Please note: The uncorrected proof of our new journal article has been published online. The final corrected version will be released soon. The existing document has several typographical errors arising from file conversion. A corrected final version of the document is forthcoming. The scientific substance of the uncorrected proof is accurate.
- Dr. Marc Edwards (email@example.com; 540.231.7236)
- Dr. Sid Roy (firstname.lastname@example.org; 540.521.6193; unavailable May 29-June 1 2019)
The lack of valid drinking water lead measurements during the Flint Water Crisis has spurred controversy, speculation and angst about harmful human health exposures. A new research study published in the peer-reviewed journal Water Research, took advantage of routine lead measurements of Flint’s sewage sludge, to gain unprecedented insight to Flint’s drinking water lead levels from 2011-2017. Lead in drinking water is eventually trapped in sewage sludge, that must be analyzed monthly for metals before incineration or disposal, allowing calculation of the total monthly lead mass that is removed during sewage treatment..

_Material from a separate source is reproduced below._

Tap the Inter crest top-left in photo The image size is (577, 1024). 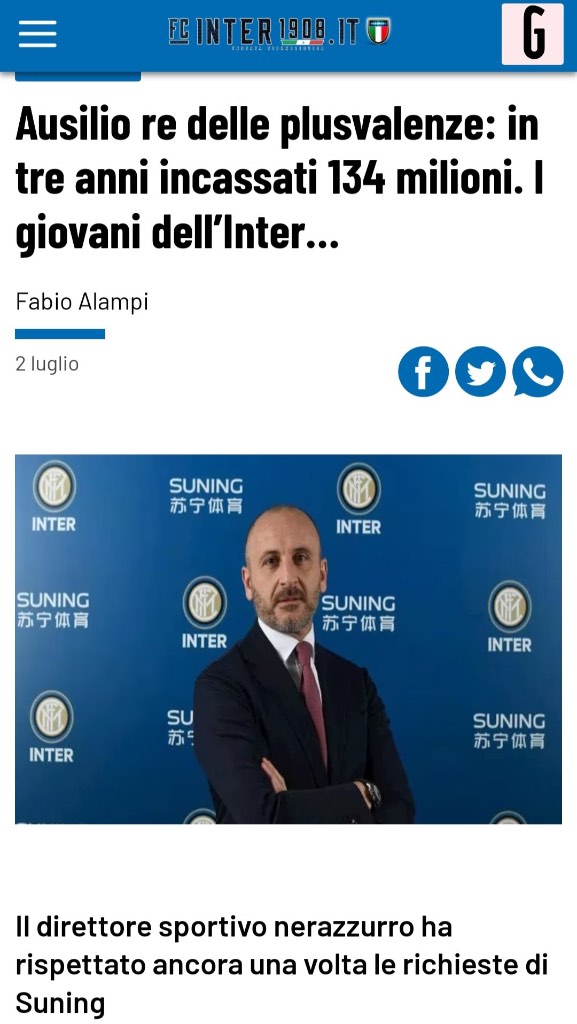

“There was an anomalous spike in sewage sludge lead, and by extension the drinking water lead, during three summer months immediately after the 2014 switch to Flint River water—this is the first direct proof that the elevated water lead levels could have caused the increased blood lead of Flint children” first author Dr. Sid Roy stated. The research confirms prior hypotheses of Dr. Mona Hanna-Attisha, the Centers for Disease Control and Prevention and others. “On the other hand, the excess lead in sewage sludge during the 18 months before the public was notified of problems in October 2015, was only 14% higher than the corresponding time period before the switch to Flint River,” Roy noted.
By demonstrating that the water lead spiked in summer 2014, but overall lead release was only slightly increased other time periods, some seemingly contradictory and conflicting research perspectives on the Flint Water Crisis are reconciled. Roy indicated that “There was a marked elevation in water lead summer 2014, temporarily increasing the blood lead of children, but the problems in the other months did not statistically impact lead in sewage sludge or childrens blood lead compared to before the Flint Water Crisis.”
Because lead in biosolids was so strongly correlated to lead levels in Flint’s drinking water, it was possible to estimate Flint’s water lead levels going back to 2011. Roy and his Virginia Tech co-authors Dr. Min Tang and Marc Edwards, indicate that during the worst month of the Flint Water Crisis (June 2014), the 90th percentile water lead level was 77-98 ppb, well over the EPA action level of 15 ppb. Their analysis also revealed that water lead and children’s blood lead levels also spiked in tandem back in 2011, well before the Flint Water Crisis. Roy stated “This indicates that even before corrosion control was abruptly interrupted in April 2014, after the switch to Flint River, elevated water lead was probably a significant issue in Flint.”
The work also allowed for a direct comparison to the Washington D.C. lead in drinking water crisis (2001-2004), that had been previously associated with very high incidence of elevated blood lead in children and even increased fetal death rates in prior research by Edwards. The worst month of the Flint Water Crisis, June 2014, had lead levels in the range of those reported throughout during the D.C. Lead Crisis, but all other months were much lower.
There is also some good news. Roy’s analysis demonstrates that lead in water, lead in sewage, and incidence of elevated blood lead in Flint children are now trending to historically low values. Edwards points out “This provides another set of independent scientific data, demonstrating the effectiveness of the public health interventions including enhanced disinfection, enhanced corrosion control and lead pipe replacement, and the steady improvement in Flint drinking water quality since the switch back to Lake Huron water in 2015.”
Funding agency disclaimer: This research work was partially funded by the U.S. Environmental Protection Agency under Grant No. 8399375 “Untapping the Crowd: Consumer Detection and Control of Lead in Drinking Water.” This research has not been formally reviewed by EPA. The views expressed in the article are solely those of the authors and do not necessarily reflect those of the Agency. EPA does not endorse any products or commercial services mentioned in this publication.